Memory is unpredictable. Not in the way that two people will remember the same event differently, but more in the way that one will person will remember an event even happened when another person won’t remember the same event even took place. Maybe because while one person was paying attention at said event, the other person was thinking about lunch. Or maybe that person was a little bit hungry then got excited about having pizza for lunch. I’m saying that I am human and I can’t possibly be expected to pay attention to every single thing occurring outside of my head all the time, especially if I’m hungry and I really want pizza for lunch.
Having an event crawl into your brain and transform itself from experience to memory can’t be forced, but it does tend to happen whenever experiencing something profound for the first time – first kiss, first pizza, the first time you fall in love with a book. In fact, one of my strongest memories is from one of my first books. It’s a vivid memory of a party that I was not invited to and didn’t attend. Truman Capote’s Black and White Ball, P Diddy’s White Party, the Olsen twins’ 16th birthday? Boring crapfests compared to this legendary canine shindig, and I remember it like it actually happened.

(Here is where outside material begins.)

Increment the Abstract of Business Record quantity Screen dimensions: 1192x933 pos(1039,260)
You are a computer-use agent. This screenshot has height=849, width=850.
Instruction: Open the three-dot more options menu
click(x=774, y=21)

Go, Dog. Go! is P.D. Eastman’s adorable beginning reader book that always seems to be on any bookshelf that kids hit up to find a book. It gets all kinds of things right but can I just take a moment and call attention to that perfect title? Two words, two complete sentences. Right out of the gate, Eastman is making it clear that the dogs in his book are not from any of the contemplative breeds. Go, Dog. Go! dogs are adventurous adventurers, not intimidated by the things that most of the dogs I know are intimidated by, like driving and wearing accessories and fishing.
As a new reader, I was mesmerized by this book. It’s kinetic. Excitement is happening everywhere, starting with the bold block-striped cover featuring a jaunty Italian racing dog. The book focuses on the basics, which makes perfect sense considering its target audience still considers putting on pants before leaving the house as an optional activity. The dogs go in and out and up and over things. Sometimes, to shake it up, they go under things.
I found the whole community vibe in Go, Dog Go! fascinating. The dogs all seemed to know each other and all of them seemed down for whatever. It’s one thing for ONE black and white dog to ride a bike. It’s quite another for a whole group of black and white dogs to ride bikes, roller skate, and scooter together in the same direction without it resulting in a big catastrophic pileup. At bedtime, Eastman lined up all his dogs in one giant, football-field-sized bed, apparently sourced from the So You Need A Giant Bed store. These are some motivated, unusual dogs and I loved all of them.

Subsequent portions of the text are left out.